▶ [What to work on]: The records below must be reproduced in full and without error.

════════════════════

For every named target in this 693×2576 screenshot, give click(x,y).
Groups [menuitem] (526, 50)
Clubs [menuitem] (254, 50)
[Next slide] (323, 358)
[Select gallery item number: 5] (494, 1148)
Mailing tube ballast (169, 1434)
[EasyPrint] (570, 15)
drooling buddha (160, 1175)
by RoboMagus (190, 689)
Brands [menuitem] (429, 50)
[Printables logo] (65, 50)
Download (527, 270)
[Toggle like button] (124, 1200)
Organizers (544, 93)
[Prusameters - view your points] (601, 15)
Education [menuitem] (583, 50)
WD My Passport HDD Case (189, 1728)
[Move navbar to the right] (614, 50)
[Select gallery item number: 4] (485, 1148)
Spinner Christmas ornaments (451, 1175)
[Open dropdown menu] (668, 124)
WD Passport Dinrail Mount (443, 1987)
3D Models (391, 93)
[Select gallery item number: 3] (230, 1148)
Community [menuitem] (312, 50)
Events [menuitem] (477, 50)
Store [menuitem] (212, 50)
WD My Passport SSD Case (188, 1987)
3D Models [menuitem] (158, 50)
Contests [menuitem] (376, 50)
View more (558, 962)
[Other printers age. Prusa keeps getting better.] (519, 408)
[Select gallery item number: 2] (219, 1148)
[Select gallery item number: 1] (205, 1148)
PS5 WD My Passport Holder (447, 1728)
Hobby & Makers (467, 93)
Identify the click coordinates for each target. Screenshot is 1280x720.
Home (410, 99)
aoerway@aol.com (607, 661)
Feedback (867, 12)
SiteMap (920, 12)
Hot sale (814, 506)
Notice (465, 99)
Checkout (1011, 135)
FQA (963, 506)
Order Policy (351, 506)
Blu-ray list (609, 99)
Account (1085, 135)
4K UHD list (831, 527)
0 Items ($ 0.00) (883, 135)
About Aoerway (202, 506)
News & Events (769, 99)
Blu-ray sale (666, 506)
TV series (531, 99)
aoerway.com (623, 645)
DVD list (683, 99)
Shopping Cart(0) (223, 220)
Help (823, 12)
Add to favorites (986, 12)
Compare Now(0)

════════════════════

▶ [Answer to the exercise]:
For every named target in this 693×2576 screenshot, give click(x,y).
Groups [menuitem] (526, 50)
Clubs [menuitem] (254, 50)
[Next slide] (323, 358)
[Select gallery item number: 5] (494, 1148)
Mailing tube ballast (169, 1434)
[EasyPrint] (570, 15)
drooling buddha (160, 1175)
by RoboMagus (190, 689)
Brands [menuitem] (429, 50)
[Printables logo] (65, 50)
Download (527, 270)
[Toggle like button] (124, 1200)
Organizers (544, 93)
[Prusameters - view your points] (601, 15)
Education [menuitem] (583, 50)
WD My Passport HDD Case (189, 1728)
[Move navbar to the right] (614, 50)
[Select gallery item number: 4] (485, 1148)
Spinner Christmas ornaments (451, 1175)
[Open dropdown menu] (668, 124)
WD Passport Dinrail Mount (443, 1987)
3D Models (391, 93)
[Select gallery item number: 3] (230, 1148)
Community [menuitem] (312, 50)
Events [menuitem] (477, 50)
Store [menuitem] (212, 50)
WD My Passport SSD Case (188, 1987)
3D Models [menuitem] (158, 50)
Contests [menuitem] (376, 50)
View more (558, 962)
[Other printers age. Prusa keeps getting better.] (519, 408)
[Select gallery item number: 2] (219, 1148)
[Select gallery item number: 1] (205, 1148)
PS5 WD My Passport Holder (447, 1728)
Hobby & Makers (467, 93)
Identify the click coordinates for each target. Screenshot is 1280x720.
Home (410, 99)
aoerway@aol.com (607, 661)
Feedback (867, 12)
SiteMap (920, 12)
Hot sale (814, 506)
Notice (465, 99)
Checkout (1011, 135)
FQA (963, 506)
Order Policy (351, 506)
Blu-ray list (609, 99)
Account (1085, 135)
4K UHD list (831, 527)
0 Items ($ 0.00) (883, 135)
About Aoerway (202, 506)
News & Events (769, 99)
Blu-ray sale (666, 506)
TV series (531, 99)
aoerway.com (623, 645)
DVD list (683, 99)
Shopping Cart(0) (223, 220)
Help (823, 12)
Add to favorites (986, 12)
Compare Now(0)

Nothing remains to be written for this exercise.